As many married couples learn the hard way, the greater good can be found simply by listening to each other. That lesson in selflessness is also true for democracies, such as the fledgling one in Egypt, a nation now pivotal to the success of the Arab Spring.
On Tuesday, Egyptians officially began life under a mostly democratic constitution, nearly two years after the Tahrir Square revolution. But this remarkable feat for the Middle East was hardly a model in how opposing sides in a democracy should listen to each other. In fact, the US State Department issued a stern warning to President Mohamed Morsi about “the urgent need to bridge divisions, build trust, and broaden support for the political process.”
Many of the steps on the way to the Constitution – whose bright spot includes regular elections – ignored the interests of Egypt’s various minorities, from liberal secularists to Coptic Christians. The dominant Muslim Brotherhood, whose party has won three national votes, fell for the notion that the majority should always get what it wants – a mistake that has been the undoing of many democracies.
“Democracy requires much more than simple majority rule,” said a US State Department spokesman, Patrick Ventrell.
Mr. Morsi, who resorted to temporary tyranny in order to railroad the Constitution, conceded in a speech Wednesday that he had made mistakes “here and there.” Only after his victory did he display greater sincerity toward including the opposition in the government.
“There is no alternative to a dialogue that is now a necessity,” he told Egyptians.
While the new charter passed with 63 percent of the ballots, voter turnout was low. Only 1 in 5 of eligible voters endorsed the draft document, reflecting a general disgust toward Morsi’s heavy-handed majoritarian rule. The Constitution itself includes vague protections for minorities while giving broad authority to unelected Islamic council.
Egypt is still learning that a republican democracy is merely a means – and the best one, at that – to define the public good. This requires a careful balancing between majority rule and minority rights, something that many Americans also fail to understand.
Constitutions, by their very nature, are a way to set down operating principles to run a society, such as basic freedoms, that majorities cannot violate. They are humanity’s way of acknowledging a higher good than temporary individual or collective wants. They are an institutional force to find common ground.
America’s founders set up many obstacles to majority rule on purpose. George Washington, for example, defined the role of the Senate – where the two votes of tiny Rhode Island equal those of California – as the saucer to cool the hot tea of populist bills passed by the House. A president’s veto can be overridden only by supermajorities in Congress. And the Supreme Court stands guard to keep the majority from stepping on minority rights.
Democracy would also fail if a minority could also command a veto power in every case. Each country must find a solution to the tension between its majorities and minorities as well as between a constitution and the results of elections.
In Egypt’s case, the dominant Islamists have only begun to accept legal protections for non-Muslims based on a concept of citizenship for all. For Islam’s sake, this is the right course. A recent Pew Research Center poll found a majority or substantial minority of people in the Middle East and North Africa believe it is possible to interpret Islam’s teachings in multiple ways.

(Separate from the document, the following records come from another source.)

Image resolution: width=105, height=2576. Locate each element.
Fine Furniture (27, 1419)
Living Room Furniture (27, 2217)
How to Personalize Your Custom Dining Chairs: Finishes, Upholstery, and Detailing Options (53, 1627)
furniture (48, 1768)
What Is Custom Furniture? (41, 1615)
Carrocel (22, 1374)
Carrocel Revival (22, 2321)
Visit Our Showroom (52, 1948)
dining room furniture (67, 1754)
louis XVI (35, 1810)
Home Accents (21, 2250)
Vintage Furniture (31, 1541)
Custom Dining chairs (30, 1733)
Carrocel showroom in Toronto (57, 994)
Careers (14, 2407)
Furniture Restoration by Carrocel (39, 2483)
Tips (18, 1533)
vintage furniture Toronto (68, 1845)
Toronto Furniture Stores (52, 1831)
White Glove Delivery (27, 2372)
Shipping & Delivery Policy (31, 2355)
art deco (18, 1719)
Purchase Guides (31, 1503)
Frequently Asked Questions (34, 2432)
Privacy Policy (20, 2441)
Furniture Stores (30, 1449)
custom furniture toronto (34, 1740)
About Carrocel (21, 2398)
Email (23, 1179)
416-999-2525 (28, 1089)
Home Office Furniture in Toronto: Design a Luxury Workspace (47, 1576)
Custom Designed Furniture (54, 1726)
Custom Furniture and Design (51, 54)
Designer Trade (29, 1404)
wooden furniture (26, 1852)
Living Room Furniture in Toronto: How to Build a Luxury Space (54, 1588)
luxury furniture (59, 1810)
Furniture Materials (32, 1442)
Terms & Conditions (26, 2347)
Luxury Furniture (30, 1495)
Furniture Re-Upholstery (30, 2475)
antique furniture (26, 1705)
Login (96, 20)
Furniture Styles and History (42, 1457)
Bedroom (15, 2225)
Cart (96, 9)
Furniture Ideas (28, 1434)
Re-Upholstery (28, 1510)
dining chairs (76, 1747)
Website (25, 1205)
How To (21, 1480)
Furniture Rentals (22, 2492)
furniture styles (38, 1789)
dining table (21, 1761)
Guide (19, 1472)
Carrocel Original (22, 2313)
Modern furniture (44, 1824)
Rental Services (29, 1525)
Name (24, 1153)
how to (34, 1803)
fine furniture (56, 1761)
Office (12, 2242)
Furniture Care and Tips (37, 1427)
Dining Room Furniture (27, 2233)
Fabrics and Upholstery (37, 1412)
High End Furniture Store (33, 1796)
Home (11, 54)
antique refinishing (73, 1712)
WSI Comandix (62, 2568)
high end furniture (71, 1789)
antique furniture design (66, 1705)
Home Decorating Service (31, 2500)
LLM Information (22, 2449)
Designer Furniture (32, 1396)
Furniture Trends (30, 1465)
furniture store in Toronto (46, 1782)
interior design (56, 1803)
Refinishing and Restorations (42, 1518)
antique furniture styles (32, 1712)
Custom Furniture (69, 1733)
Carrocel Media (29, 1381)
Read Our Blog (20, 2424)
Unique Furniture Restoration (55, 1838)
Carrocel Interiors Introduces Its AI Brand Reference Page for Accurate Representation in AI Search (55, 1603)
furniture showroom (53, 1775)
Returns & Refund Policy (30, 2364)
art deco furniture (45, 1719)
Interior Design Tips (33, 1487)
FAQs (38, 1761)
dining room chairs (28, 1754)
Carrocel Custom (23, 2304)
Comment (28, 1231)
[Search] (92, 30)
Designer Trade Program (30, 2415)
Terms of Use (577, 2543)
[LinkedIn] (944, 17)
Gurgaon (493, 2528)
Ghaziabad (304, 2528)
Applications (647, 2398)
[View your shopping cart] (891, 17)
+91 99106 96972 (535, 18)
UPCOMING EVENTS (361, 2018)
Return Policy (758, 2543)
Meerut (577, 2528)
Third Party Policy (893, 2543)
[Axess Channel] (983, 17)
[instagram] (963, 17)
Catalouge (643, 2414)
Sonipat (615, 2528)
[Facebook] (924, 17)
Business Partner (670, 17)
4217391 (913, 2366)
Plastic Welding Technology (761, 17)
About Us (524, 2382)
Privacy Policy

And as democracy advances in the region, a international group of leading Muslim scholars is leading an effort to define an Islamic basis for citizenship and the rights of minorities.
Democracy cannot consist only of two wolves and sheep deciding what to have for dinner. Listening to others in a democracy helps raise individuals out of themselves in hopes of grander visions of the common good. If Egypt can succeed in that, others in the Arab world may follow.